DIFFICILE de s’y retrouver après la « bombe » lancée par l’Ordre national des médecins fin mai.
Pour la première fois, l’institution proposait d’encadrer la liberté d’installation en contraignant les jeunes diplômés à exercer durant cinq ans dans la région de leurs études, et dans une zone choisie par l’ARS. Le tollé a été immédiat chez les médecins installés comme chez les étudiants.
Jeudi dernier, dans un souci d’apaisement, l’Ordre national présidé par le Dr Michel Legmann a réuni sa « commission Jeunes » en présence des syndicats d’étudiants et d’internes, tous vent debout contre le tour de vis ordinal. Selon les futurs praticiens, la réunion s’est tenue dans un climat assez tendu mais l’Ordre aurait mis un peu d’eau dans on vin. Dans un communiqué, les jeunes médecins annonçaient que le Dr Legmann s’étaitengagé auprès d’eux à présenter à son prochain bureauune résolutionsubstituantles recommandations autoritaires « par des mesures non coercitives ». Mais voilà que le lendemain, l’Ordre, laconique, précisait que rien n’était décidé. « Le projet de résolution envisagé sur la régulation du premier exercice sera débattu lors de la session plénière du conseil national le 22 juin ». Si la position de l’Ordre sur la liberté d’installation est difficile à cerner, il a ouvert la boite de Pandore.
Choix politique.
L’une des premières organisations à saisir la balle au bond a été la Coordination nationale des comités de défense des hôpitaux et maternités de proximité. « Oui, la lutte contre les déserts médicaux impose d’en finir partiellement avec la liberté d’installation », martèle la coordination pour qui il s’agit « d’un choix politique responsable ».
Les élus locaux ont emboîté le pas.

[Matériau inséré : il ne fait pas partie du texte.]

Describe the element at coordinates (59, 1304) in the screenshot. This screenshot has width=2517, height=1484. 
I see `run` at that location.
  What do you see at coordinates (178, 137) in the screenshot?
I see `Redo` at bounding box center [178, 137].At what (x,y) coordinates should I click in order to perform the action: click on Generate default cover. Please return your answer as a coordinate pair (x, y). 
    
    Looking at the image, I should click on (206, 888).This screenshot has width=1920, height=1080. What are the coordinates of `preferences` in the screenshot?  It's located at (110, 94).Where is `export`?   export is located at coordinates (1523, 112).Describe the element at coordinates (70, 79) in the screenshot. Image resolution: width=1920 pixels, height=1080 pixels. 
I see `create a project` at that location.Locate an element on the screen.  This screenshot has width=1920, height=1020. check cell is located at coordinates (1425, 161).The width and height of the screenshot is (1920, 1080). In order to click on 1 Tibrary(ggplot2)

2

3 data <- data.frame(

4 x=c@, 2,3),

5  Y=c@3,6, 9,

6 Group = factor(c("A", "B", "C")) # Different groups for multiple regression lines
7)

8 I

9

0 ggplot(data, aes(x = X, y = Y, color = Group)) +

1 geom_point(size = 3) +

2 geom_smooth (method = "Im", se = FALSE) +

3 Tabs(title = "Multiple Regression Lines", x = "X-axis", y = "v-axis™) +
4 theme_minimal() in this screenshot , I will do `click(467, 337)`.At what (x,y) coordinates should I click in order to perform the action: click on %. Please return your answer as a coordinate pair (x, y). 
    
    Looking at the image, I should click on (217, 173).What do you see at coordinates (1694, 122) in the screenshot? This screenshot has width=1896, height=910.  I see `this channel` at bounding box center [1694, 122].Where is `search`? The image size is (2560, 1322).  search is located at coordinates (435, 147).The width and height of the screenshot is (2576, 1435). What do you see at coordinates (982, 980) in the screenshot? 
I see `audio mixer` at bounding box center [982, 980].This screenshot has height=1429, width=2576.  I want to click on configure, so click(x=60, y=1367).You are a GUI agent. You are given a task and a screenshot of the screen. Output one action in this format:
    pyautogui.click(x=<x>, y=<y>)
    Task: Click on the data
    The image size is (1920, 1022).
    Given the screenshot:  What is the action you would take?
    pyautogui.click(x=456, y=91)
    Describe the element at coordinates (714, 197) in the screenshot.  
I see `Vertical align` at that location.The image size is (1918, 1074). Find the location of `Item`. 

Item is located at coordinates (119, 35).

Le 4 juin, l’APVF (association des petites villes de France), présidée par l’ancien ministre socialiste Martin Malvy, a exhorté le gouvernement à (r)ouvrir le débat sur la liberté d’installation. « Les mentalités semblent bouger face à la gravité de la situation, comme en témoigne l’évolution la récente du Conseil de l’ordre des médecins », se réjouit Martin Malvy . Le 6 juin, les maires de banlieue à leur tour on sonné « l’alerte sanitaire », très inquiets pour la situation médicale médicale des quartiers populaires. Réunis au sein de l’association Ville&banlieue, ces édiles ont sorti l’artillerie lourde : stages obligatoires dans certains territoires fragiles, quotas par spécialité, fin de la liberté d’installation car « la liberté de s’installer ne peut mettre en danger celle de se soigner ».
Au nom des managers hospitaliers, Christophe Gautier, le futur président du SMPS (premier syndicat de directeurs d’hôpital), soutient lui aussi les propositions ordinales et la régulation. « Pour moi, c’est la piste », estimait-il jeudi dans nos colonnes (Quotidien du 7 juin). Christophe Gautier juge que « le modèle touche ses limites » et qu’« il faudrait être aveugle pour penser qu’on peut continuer comme ça ».
A leur rythme enfin, les sénateurs sont entrés dans la danse (voir ci-dessous). Sans prendre parti, à ce stade, pour ou contre la régulation à l’installation, ils ont mis en place un groupe de travail qui vise à empêcher l’émergence de déserts médicaux.
Le gouvernement est attentif à ce « bruit de fond » qui réclame davantage de fermeté dans la répartition des médecins libéraux. François Hollande avait écarté toute forme de coercition pendant sa campagne. La ministre de la Santé, Marisol Touraine, a pris position en faveur des incitations. Pour autant, François Hollande a posé le principe d’une « garantie territoriale d’accès aux soins » à l’horizon 2015, c’est-à-dire d’une « obligation de résultats ».